-- Opening Marker --

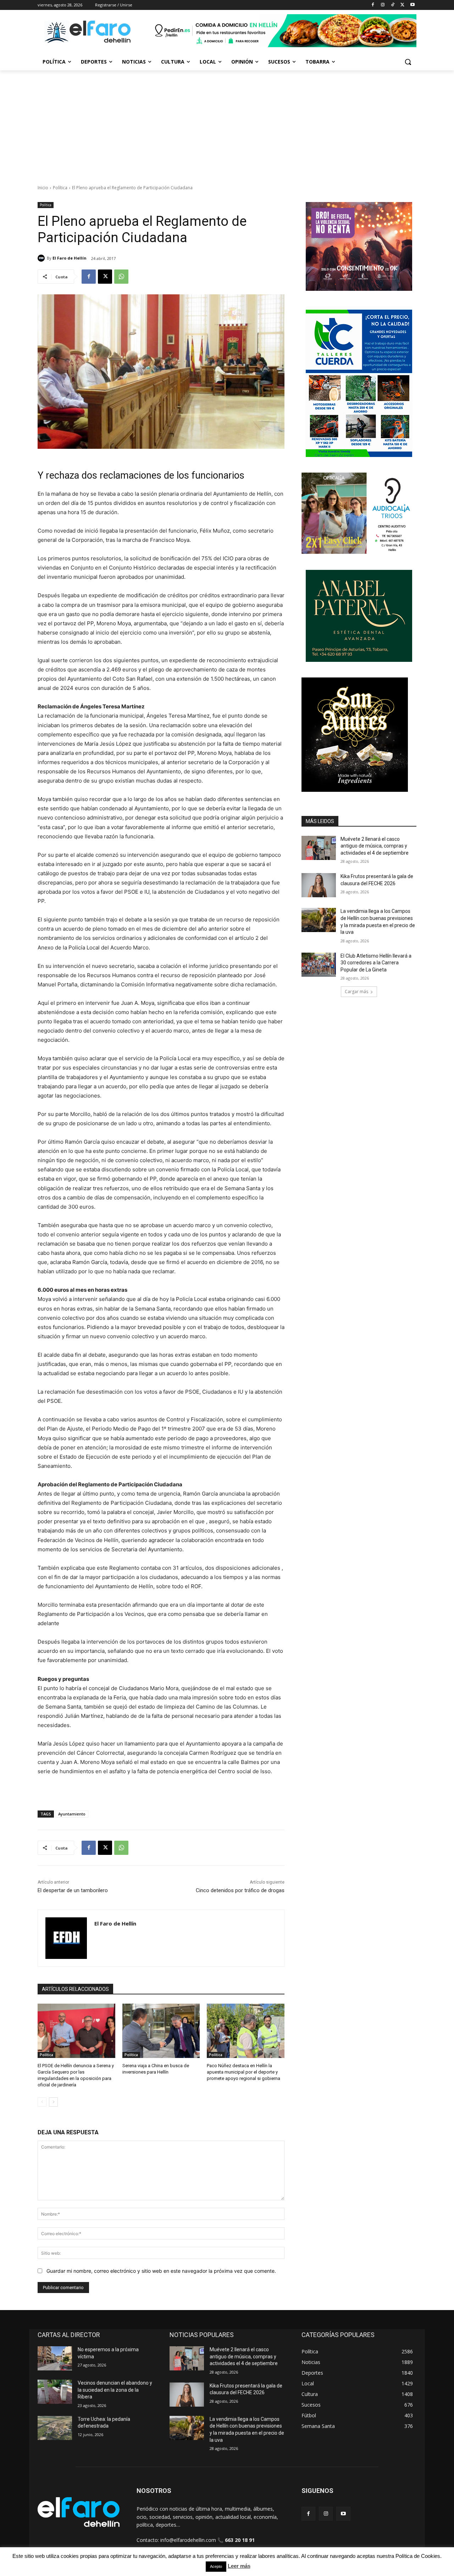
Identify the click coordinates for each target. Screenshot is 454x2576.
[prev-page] (42, 2102)
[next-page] (53, 2102)
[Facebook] (373, 5)
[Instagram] (383, 5)
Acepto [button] (216, 2566)
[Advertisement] (227, 123)
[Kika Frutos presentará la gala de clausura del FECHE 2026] (318, 885)
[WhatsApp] (121, 276)
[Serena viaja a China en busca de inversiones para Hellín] (161, 2031)
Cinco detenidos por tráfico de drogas (240, 1890)
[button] (407, 61)
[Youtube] (412, 5)
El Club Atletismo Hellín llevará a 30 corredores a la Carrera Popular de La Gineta (375, 963)
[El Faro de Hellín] (42, 258)
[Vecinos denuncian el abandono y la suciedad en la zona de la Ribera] (55, 2392)
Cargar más (356, 992)
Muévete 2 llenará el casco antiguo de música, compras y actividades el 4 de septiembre (374, 846)
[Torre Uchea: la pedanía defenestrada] (55, 2428)
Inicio (43, 188)
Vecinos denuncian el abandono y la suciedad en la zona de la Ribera (115, 2390)
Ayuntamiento (71, 1814)
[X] (402, 5)
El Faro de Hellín (69, 258)
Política (60, 188)
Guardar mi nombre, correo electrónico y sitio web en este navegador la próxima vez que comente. (161, 2271)
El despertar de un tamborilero (73, 1890)
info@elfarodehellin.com (188, 2540)
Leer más (239, 2566)
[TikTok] (393, 5)
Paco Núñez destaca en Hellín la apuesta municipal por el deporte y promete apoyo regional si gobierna (243, 2072)
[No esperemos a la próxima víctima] (55, 2358)
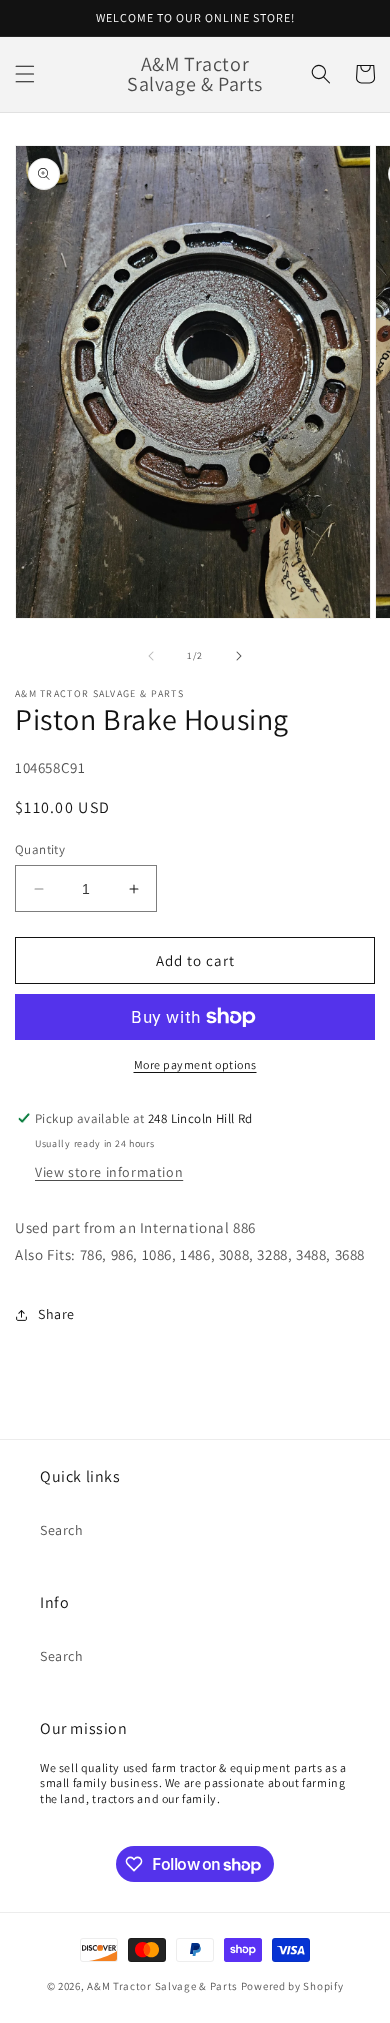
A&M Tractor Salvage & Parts (162, 1986)
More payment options (195, 1064)
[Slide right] (239, 656)
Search (62, 1530)
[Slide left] (151, 656)
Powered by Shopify (292, 1986)
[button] (25, 74)
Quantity (40, 849)
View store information (109, 1172)
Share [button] (56, 1314)
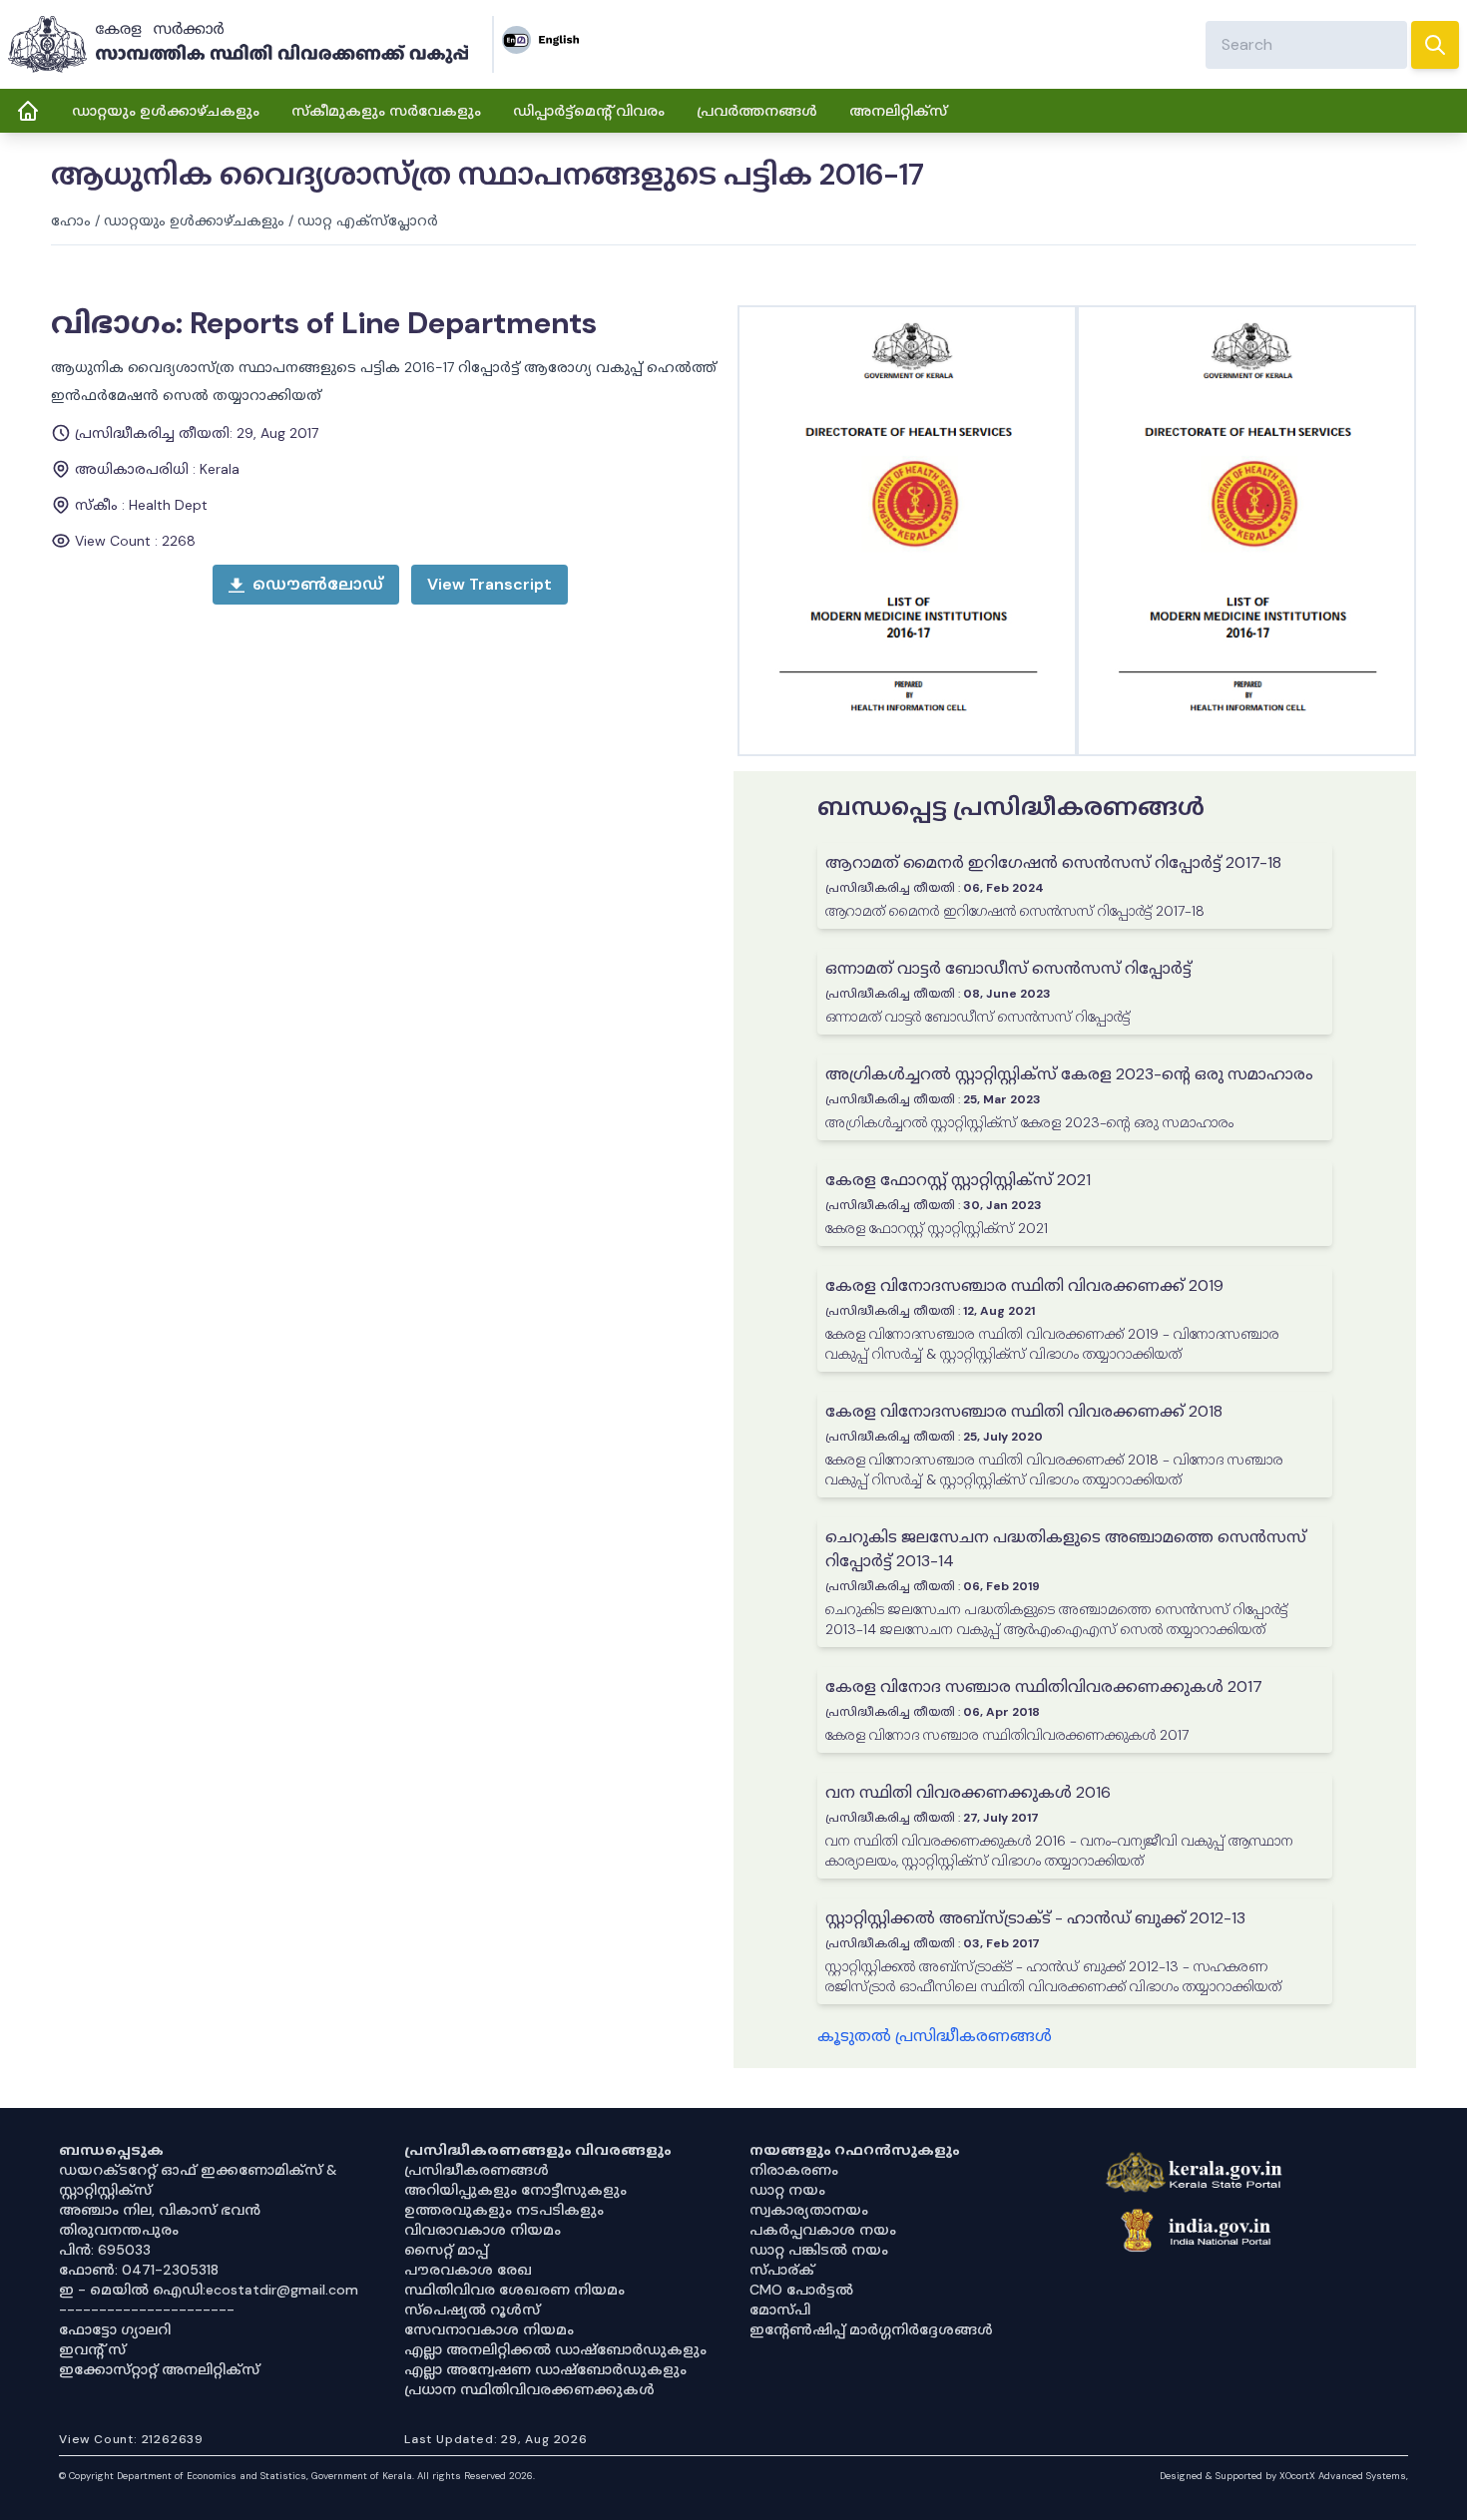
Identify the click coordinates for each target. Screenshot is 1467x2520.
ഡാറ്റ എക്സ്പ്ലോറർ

-- Closing Marker --

Print each entry shown above with exact wording and no pictures.

**FINAL ANSWER**
Identify the click coordinates for each target. Screenshot is 454x2576.
[prev-page] (42, 2102)
[next-page] (53, 2102)
[Facebook] (373, 5)
[Instagram] (383, 5)
Acepto [button] (216, 2566)
[Advertisement] (227, 123)
[Kika Frutos presentará la gala de clausura del FECHE 2026] (318, 885)
[WhatsApp] (121, 276)
[Serena viaja a China en busca de inversiones para Hellín] (161, 2031)
Cinco detenidos por tráfico de drogas (240, 1890)
[button] (407, 61)
[Youtube] (412, 5)
El Club Atletismo Hellín llevará a 30 corredores a la Carrera Popular de La Gineta (375, 963)
[El Faro de Hellín] (42, 258)
[Vecinos denuncian el abandono y la suciedad en la zona de la Ribera] (55, 2392)
Cargar más (356, 992)
Muévete 2 llenará el casco antiguo de música, compras y actividades el 4 de septiembre (374, 846)
[Torre Uchea: la pedanía defenestrada] (55, 2428)
Inicio (43, 188)
Vecinos denuncian el abandono y la suciedad en la zona de la Ribera (115, 2390)
Ayuntamiento (71, 1814)
[X] (402, 5)
El Faro de Hellín (69, 258)
Política (60, 188)
Guardar mi nombre, correo electrónico y sitio web en este navegador la próxima vez que comente. (161, 2271)
El despertar de un tamborilero (73, 1890)
info@elfarodehellin.com (188, 2540)
Leer más (239, 2566)
[TikTok] (393, 5)
Paco Núñez destaca en Hellín la apuesta municipal por el deporte y promete apoyo regional si gobierna (243, 2072)
[No esperemos a la próxima víctima] (55, 2358)
A&M Tractor Salvage & Parts (162, 1986)
More payment options (195, 1064)
[Slide right] (239, 656)
Search (62, 1530)
[Slide left] (151, 656)
Powered by Shopify (292, 1986)
[button] (25, 74)
Quantity (40, 849)
View store information (109, 1172)
Share [button] (56, 1314)
Identify the click coordinates for each target. Screenshot is 1467x2520.
ഡാറ്റ എക്സ്പ്ലോറർ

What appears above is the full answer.